=== Data to use ===

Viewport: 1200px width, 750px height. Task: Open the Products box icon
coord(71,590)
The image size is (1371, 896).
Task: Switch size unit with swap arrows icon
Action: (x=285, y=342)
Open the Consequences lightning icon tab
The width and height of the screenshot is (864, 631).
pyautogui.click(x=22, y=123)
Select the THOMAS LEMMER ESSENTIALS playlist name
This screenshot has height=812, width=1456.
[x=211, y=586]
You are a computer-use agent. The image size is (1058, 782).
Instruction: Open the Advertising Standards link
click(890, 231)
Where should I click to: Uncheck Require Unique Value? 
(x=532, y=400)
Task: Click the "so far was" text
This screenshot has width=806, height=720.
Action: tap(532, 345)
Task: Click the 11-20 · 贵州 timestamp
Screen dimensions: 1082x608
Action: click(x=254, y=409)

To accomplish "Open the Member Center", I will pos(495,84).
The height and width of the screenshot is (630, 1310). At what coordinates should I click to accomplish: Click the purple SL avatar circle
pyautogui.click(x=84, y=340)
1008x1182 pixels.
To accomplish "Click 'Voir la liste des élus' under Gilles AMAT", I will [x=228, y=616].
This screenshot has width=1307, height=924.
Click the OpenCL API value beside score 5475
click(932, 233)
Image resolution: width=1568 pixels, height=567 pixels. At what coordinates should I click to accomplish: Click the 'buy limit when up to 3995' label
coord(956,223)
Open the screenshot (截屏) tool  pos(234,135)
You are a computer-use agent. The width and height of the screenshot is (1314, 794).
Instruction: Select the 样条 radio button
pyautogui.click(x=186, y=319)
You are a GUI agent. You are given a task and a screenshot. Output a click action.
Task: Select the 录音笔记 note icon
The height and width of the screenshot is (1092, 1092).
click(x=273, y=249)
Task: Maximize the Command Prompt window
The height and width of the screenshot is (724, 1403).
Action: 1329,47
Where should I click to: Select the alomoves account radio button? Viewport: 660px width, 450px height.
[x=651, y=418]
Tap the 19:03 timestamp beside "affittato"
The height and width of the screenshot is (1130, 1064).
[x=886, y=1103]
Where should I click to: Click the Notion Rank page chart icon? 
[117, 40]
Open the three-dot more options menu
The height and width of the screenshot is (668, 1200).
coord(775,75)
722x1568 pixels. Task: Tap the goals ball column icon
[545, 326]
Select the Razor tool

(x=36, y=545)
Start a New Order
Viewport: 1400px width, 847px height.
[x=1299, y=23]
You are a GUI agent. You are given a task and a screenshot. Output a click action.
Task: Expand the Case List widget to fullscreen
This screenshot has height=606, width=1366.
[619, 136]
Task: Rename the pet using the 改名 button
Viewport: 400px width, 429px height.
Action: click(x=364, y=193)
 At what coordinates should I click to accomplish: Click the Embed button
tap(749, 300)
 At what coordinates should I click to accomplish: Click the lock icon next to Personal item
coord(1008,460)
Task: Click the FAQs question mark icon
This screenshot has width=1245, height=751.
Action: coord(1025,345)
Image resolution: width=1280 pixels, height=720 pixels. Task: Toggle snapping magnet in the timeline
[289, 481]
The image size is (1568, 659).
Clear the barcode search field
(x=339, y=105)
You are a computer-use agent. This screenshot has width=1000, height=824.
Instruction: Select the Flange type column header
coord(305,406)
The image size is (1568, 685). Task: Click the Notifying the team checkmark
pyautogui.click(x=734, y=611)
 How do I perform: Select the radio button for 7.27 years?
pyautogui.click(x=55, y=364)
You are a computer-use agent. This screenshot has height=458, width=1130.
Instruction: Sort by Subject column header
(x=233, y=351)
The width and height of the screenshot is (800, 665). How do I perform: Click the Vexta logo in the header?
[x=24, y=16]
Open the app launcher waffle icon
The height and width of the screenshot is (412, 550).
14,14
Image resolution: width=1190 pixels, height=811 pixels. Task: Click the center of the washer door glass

===

▸ What to produce
Copy out every entry exactly.

▸ Exercise solution
Viewport: 1200px width, 750px height. Task: Open the Products box icon
coord(71,590)
The image size is (1371, 896).
Task: Switch size unit with swap arrows icon
Action: (x=285, y=342)
Open the Consequences lightning icon tab
The width and height of the screenshot is (864, 631).
pyautogui.click(x=22, y=123)
Select the THOMAS LEMMER ESSENTIALS playlist name
This screenshot has height=812, width=1456.
[x=211, y=586]
You are a computer-use agent. The image size is (1058, 782).
Instruction: Open the Advertising Standards link
click(890, 231)
Where should I click to: Uncheck Require Unique Value? 
(x=532, y=400)
Task: Click the "so far was" text
This screenshot has width=806, height=720.
Action: tap(532, 345)
Task: Click the 11-20 · 贵州 timestamp
Screen dimensions: 1082x608
Action: click(x=254, y=409)

To accomplish "Open the Member Center", I will pos(495,84).
The height and width of the screenshot is (630, 1310). At what coordinates should I click to accomplish: Click the purple SL avatar circle
pyautogui.click(x=84, y=340)
1008x1182 pixels.
To accomplish "Click 'Voir la liste des élus' under Gilles AMAT", I will [x=228, y=616].
This screenshot has width=1307, height=924.
Click the OpenCL API value beside score 5475
click(932, 233)
Image resolution: width=1568 pixels, height=567 pixels. At what coordinates should I click to accomplish: Click the 'buy limit when up to 3995' label
coord(956,223)
Open the screenshot (截屏) tool  pos(234,135)
You are a computer-use agent. The width and height of the screenshot is (1314, 794).
Instruction: Select the 样条 radio button
pyautogui.click(x=186, y=319)
You are a GUI agent. You are given a task and a screenshot. Output a click action.
Task: Select the 录音笔记 note icon
The height and width of the screenshot is (1092, 1092).
click(x=273, y=249)
Task: Maximize the Command Prompt window
The height and width of the screenshot is (724, 1403).
Action: 1329,47
Where should I click to: Select the alomoves account radio button? Viewport: 660px width, 450px height.
[x=651, y=418]
Tap the 19:03 timestamp beside "affittato"
The height and width of the screenshot is (1130, 1064).
[x=886, y=1103]
Where should I click to: Click the Notion Rank page chart icon? 
[117, 40]
Open the three-dot more options menu
The height and width of the screenshot is (668, 1200).
coord(775,75)
722x1568 pixels. Task: Tap the goals ball column icon
[545, 326]
Select the Razor tool

(x=36, y=545)
Start a New Order
Viewport: 1400px width, 847px height.
[x=1299, y=23]
You are a GUI agent. You are given a task and a screenshot. Output a click action.
Task: Expand the Case List widget to fullscreen
This screenshot has height=606, width=1366.
[619, 136]
Task: Rename the pet using the 改名 button
Viewport: 400px width, 429px height.
Action: click(x=364, y=193)
 At what coordinates should I click to accomplish: Click the Embed button
tap(749, 300)
 At what coordinates should I click to accomplish: Click the lock icon next to Personal item
coord(1008,460)
Task: Click the FAQs question mark icon
This screenshot has width=1245, height=751.
Action: coord(1025,345)
Image resolution: width=1280 pixels, height=720 pixels. Task: Toggle snapping magnet in the timeline
[289, 481]
The image size is (1568, 659).
Clear the barcode search field
(x=339, y=105)
You are a computer-use agent. This screenshot has width=1000, height=824.
Instruction: Select the Flange type column header
coord(305,406)
The image size is (1568, 685). Task: Click the Notifying the team checkmark
pyautogui.click(x=734, y=611)
 How do I perform: Select the radio button for 7.27 years?
pyautogui.click(x=55, y=364)
You are a computer-use agent. This screenshot has height=458, width=1130.
Instruction: Sort by Subject column header
(x=233, y=351)
The width and height of the screenshot is (800, 665). How do I perform: Click the Vexta logo in the header?
[x=24, y=16]
Open the app launcher waffle icon
The height and width of the screenshot is (412, 550).
14,14
Image resolution: width=1190 pixels, height=811 pixels. Task: Click the center of the washer door glass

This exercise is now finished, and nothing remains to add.